··· EXERCISE DATA ···

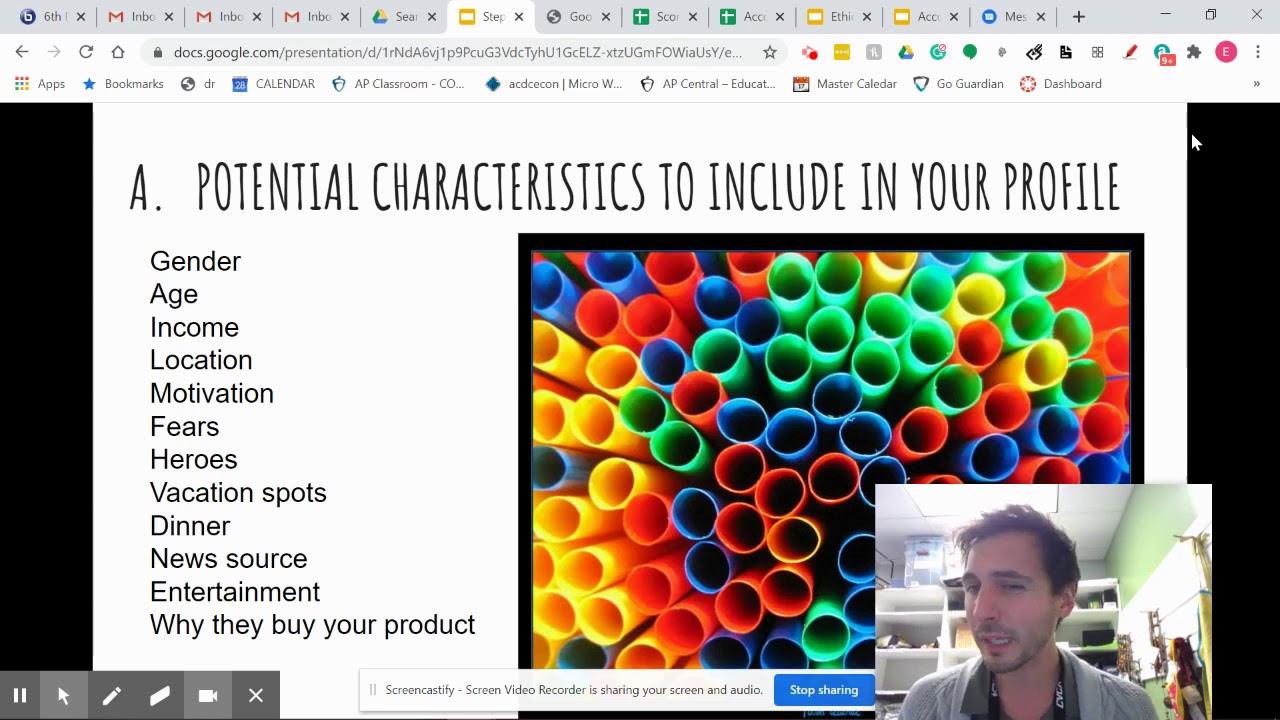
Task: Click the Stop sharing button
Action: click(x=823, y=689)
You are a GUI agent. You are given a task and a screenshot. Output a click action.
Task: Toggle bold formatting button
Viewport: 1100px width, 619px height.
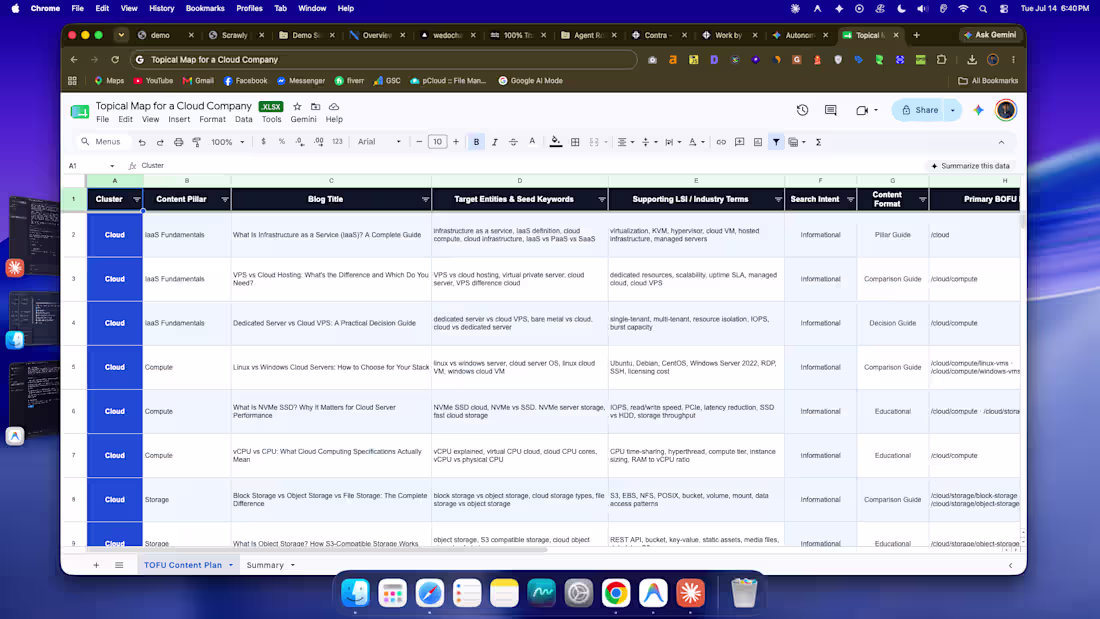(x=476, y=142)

···

_WORK INSTRUCTION_
Exactly the lines from the one holding "You are a GUI" through the last line of the entries must be set down, with nothing added and no pictures.

_OUTPUT FOR THIS TASK_
You are a GUI agent. You are given a task and a screenshot. Output a click action.
Task: Toggle bold formatting button
Viewport: 1100px width, 619px height.
(x=476, y=142)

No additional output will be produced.